Dataset excerpts:
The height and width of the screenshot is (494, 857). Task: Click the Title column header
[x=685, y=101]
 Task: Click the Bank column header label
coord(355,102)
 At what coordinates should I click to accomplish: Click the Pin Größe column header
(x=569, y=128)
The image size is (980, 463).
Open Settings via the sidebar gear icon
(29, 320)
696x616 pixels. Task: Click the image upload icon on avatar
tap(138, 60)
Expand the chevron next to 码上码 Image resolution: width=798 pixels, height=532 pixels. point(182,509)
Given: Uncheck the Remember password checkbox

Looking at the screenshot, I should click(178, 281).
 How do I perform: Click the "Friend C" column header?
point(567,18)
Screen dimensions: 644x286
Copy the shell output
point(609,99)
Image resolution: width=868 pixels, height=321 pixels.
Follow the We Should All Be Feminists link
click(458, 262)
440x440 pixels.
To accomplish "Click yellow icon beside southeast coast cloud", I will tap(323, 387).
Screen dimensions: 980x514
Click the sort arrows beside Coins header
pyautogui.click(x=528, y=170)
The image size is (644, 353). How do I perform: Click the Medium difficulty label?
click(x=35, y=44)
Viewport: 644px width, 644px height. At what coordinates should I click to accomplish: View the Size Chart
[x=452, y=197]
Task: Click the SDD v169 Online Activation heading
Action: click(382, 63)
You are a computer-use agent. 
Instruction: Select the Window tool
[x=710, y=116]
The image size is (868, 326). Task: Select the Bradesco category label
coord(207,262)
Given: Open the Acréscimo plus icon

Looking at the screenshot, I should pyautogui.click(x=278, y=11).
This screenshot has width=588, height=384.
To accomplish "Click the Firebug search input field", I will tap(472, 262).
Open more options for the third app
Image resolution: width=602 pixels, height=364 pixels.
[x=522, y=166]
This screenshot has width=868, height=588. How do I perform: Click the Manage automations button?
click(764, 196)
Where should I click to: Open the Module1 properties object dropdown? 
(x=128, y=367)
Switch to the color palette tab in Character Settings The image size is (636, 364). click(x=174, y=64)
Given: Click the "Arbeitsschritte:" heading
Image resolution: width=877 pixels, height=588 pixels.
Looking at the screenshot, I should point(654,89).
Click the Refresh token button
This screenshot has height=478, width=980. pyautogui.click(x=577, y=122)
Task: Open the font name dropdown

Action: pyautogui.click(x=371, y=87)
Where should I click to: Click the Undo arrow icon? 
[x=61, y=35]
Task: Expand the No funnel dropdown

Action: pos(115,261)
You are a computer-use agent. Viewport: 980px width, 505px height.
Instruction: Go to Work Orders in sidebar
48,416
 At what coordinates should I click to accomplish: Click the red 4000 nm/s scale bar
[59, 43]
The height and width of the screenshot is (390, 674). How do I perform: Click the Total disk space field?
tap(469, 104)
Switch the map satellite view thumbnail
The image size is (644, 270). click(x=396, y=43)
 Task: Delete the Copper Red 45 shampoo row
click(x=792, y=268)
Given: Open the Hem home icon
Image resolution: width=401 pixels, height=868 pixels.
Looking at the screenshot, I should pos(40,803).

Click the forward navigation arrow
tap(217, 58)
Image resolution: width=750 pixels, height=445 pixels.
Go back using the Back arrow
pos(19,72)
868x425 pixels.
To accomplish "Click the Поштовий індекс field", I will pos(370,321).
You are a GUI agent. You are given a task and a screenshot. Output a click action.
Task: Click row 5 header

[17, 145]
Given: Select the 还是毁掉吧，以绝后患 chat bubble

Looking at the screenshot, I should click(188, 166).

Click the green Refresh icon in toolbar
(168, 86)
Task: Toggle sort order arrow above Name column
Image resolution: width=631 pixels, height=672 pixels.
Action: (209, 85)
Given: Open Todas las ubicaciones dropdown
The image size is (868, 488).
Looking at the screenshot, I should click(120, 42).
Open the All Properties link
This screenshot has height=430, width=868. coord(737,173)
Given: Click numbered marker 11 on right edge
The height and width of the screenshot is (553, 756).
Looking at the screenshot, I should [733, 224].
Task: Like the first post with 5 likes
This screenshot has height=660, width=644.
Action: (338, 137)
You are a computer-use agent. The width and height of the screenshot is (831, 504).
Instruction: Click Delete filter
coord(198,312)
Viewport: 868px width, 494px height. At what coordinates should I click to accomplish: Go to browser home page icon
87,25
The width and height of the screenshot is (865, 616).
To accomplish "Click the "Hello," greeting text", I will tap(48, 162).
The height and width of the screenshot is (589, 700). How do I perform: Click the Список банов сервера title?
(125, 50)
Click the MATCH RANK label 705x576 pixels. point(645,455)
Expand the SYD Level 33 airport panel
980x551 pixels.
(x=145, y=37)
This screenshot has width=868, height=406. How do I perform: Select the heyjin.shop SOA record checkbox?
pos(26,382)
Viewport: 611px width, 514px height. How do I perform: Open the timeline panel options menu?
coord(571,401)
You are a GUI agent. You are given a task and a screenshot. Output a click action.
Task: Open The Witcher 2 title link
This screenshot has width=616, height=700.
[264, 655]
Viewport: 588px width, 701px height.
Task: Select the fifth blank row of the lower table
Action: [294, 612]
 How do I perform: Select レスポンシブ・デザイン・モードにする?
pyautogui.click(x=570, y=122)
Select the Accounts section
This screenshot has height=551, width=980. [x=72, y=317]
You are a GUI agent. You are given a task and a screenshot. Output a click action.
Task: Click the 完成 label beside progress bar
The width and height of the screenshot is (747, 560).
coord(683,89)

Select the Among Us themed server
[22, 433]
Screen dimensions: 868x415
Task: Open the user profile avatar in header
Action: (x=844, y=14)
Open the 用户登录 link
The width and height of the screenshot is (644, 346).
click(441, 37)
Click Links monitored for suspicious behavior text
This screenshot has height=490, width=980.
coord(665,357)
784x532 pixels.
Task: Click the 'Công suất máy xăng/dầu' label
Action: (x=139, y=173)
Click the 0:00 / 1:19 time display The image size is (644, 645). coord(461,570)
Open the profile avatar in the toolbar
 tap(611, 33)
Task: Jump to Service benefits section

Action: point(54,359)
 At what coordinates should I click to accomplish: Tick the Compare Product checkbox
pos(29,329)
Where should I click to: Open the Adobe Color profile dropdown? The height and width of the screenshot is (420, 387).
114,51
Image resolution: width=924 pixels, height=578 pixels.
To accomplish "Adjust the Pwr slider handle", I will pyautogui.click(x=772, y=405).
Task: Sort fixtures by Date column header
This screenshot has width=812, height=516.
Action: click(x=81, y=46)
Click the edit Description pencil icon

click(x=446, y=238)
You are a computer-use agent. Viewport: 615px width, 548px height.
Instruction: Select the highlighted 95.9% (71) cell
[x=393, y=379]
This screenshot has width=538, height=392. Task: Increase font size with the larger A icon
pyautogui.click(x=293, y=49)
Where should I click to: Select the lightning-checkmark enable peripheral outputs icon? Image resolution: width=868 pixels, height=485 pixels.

> _Assignment_:
Show the lines above with "computer".

> _Exercise response_:
You are a computer-use agent. 
You are a computer-use agent. Viewport: 980px width, 505px height.
You are a computer-use agent. The width and height of the screenshot is (831, 504).
You are a computer-use agent. Viewport: 615px width, 548px height.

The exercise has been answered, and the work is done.